Written task A:
Reproduce, word for word, the entire passage about Hedy Wachenheimer's ride to school.

Text segment:
'''

Hedy Wachenheimer cycled down Adolf-Hitler-Strasse on her way to school. It was a bitterly cold morning. The whitewashed two-story brick houses on either side of the road were shrouded in predawn gloom. Dim lights flickered behind the still drawn shutters.

When Hedy reached the edge of the village, near the sign reading JEWS ARE UNWANTED HERE, she dismounted. There was a steep incline ahead. Lacking the strength to pedal uphill, she pushed the bike into the open countryside.

The sun soon began to rise. Often at this time of year, in the late fall, a thick mist settled over the fields and vineyards of the upper Rhine valley, making it difficult to see more than a few feet ahead. But today the frosted meadows and trees sparkled in the early morning light. The road was slick from the fallen leaves of the aspens and birches that mingled with the firs and pines of the forest.

Shivering in the frigid air, Hedy thought about the strange behavior of her parents the previous evening. They seemed unusually nervous and preoccupied. Her father had told her to hide inside the wardrobe if woken by “loud noises” during the night. Her parents refused to explain the reason for their concern. This was unlike them. An only child, Hedy was accustomed to sharing their joys and sorrows.

The talk of trouble seemed connected somehow to a report, on the radio, that a German diplomat in Paris had been murdered by a crazed Jewish refugee. Why that had anything to do with the Wachenheimer family, living hundreds of miles away in Kippenheim, an obscure vil­lage in the Baden region of southwest Germany, the fourteen-year-old did not understand. In the end, Hedy and her parents had slept undisturbed.

'''

Written task B:
Arrange the records as a Markdown table with the columns "Row" and "Line", starting with the first line of the records and going on through the line containing "point(203,28)". Number each line in order and leave out blank lines.

Input records:
'''

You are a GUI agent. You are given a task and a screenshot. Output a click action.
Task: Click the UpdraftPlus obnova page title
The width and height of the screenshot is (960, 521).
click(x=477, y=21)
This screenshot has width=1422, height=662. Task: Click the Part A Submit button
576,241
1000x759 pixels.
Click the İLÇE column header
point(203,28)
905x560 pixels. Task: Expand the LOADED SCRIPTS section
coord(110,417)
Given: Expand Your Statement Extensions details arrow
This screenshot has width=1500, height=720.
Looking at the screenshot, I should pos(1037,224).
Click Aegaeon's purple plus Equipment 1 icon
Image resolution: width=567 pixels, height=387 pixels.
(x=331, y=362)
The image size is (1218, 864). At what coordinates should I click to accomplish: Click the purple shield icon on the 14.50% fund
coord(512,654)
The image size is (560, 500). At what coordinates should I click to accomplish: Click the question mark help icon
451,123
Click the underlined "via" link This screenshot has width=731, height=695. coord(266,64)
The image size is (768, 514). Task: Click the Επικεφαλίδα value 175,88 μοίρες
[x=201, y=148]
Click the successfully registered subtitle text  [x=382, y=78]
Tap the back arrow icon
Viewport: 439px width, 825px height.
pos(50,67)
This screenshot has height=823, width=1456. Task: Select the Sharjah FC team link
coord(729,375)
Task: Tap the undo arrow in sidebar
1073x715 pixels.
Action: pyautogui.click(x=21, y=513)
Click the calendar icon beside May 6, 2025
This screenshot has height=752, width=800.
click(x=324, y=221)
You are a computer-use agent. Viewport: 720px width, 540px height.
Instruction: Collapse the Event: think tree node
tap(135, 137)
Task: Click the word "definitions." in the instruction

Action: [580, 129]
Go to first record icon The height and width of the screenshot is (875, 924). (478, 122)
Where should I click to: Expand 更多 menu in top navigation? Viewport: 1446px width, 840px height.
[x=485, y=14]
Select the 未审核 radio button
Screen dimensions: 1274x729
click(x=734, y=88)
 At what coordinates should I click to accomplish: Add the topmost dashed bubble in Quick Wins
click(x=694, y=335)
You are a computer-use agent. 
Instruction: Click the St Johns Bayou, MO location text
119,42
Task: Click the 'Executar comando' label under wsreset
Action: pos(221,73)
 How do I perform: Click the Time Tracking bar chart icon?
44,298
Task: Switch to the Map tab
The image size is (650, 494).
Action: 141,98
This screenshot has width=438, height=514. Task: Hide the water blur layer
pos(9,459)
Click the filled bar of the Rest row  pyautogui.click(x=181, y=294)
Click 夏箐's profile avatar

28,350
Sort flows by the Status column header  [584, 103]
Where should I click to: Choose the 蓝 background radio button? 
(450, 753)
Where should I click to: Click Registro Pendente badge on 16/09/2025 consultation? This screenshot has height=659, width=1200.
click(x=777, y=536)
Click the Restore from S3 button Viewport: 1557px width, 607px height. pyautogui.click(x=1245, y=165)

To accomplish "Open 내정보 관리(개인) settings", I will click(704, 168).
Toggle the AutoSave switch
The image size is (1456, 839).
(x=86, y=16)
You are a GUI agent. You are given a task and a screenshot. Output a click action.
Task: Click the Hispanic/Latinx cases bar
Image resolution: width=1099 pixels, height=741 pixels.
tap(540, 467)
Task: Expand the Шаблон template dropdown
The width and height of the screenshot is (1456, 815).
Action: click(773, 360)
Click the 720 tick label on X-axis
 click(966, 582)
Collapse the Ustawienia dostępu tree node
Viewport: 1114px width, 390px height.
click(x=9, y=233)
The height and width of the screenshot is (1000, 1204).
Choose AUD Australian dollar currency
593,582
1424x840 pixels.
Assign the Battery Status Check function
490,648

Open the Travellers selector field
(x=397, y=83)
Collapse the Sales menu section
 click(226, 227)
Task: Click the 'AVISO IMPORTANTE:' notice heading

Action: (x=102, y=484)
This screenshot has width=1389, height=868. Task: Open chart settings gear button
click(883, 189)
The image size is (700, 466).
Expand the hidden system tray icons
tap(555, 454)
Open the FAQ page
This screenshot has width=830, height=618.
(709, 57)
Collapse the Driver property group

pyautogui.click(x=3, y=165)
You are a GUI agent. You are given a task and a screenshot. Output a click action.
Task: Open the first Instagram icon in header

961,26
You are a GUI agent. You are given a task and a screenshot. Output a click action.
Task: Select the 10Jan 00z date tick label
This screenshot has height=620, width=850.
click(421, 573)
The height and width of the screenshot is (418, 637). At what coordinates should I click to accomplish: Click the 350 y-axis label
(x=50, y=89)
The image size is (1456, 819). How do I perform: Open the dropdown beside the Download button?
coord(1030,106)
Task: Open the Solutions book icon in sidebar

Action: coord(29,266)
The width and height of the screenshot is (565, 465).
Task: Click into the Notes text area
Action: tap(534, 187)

'''

Written response A:
Hedy Wachenheimer cycled down Adolf-Hitler-Strasse on her way to school. It was a bitterly cold morning. The whitewashed two-story brick houses on either side of the road were shrouded in predawn gloom. Dim lights flickered behind the still drawn shutters.

When Hedy reached the edge of the village, near the sign reading JEWS ARE UNWANTED HERE, she dismounted. There was a steep incline ahead. Lacking the strength to pedal uphill, she pushed the bike into the open countryside.

The sun soon began to rise. Often at this time of year, in the late fall, a thick mist settled over the fields and vineyards of the upper Rhine valley, making it difficult to see more than a few feet ahead. But today the frosted meadows and trees sparkled in the early morning light. The road was slick from the fallen leaves of the aspens and birches that mingled with the firs and pines of the forest.

Shivering in the frigid air, Hedy thought about the strange behavior of her parents the previous evening. They seemed unusually nervous and preoccupied. Her father had told her to hide inside the wardrobe if woken by “loud noises” during the night. Her parents refused to explain the reason for their concern. This was unlike them. An only child, Hedy was accustomed to sharing their joys and sorrows.

The talk of trouble seemed connected somehow to a report, on the radio, that a German diplomat in Paris had been murdered by a crazed Jewish refugee. Why that had anything to do with the Wachenheimer family, living hundreds of miles away in Kippenheim, an obscure vil­lage in the Baden region of southwest Germany, the fourteen-year-old did not understand. In the end, Hedy and her parents had slept undisturbed.

Written response B:
| Row | Line |
|---|---|
| 1 | You are a GUI agent. You are given a task and a screenshot. Output a click action. |
| 2 | Task: Click the UpdraftPlus obnova page title |
| 3 | The width and height of the screenshot is (960, 521). |
| 4 | click(x=477, y=21) |
| 5 | This screenshot has width=1422, height=662. Task: Click the Part A Submit button |
| 6 | 576,241 |
| 7 | 1000x759 pixels. |
| 8 | Click the İLÇE column header |
| 9 | point(203,28) |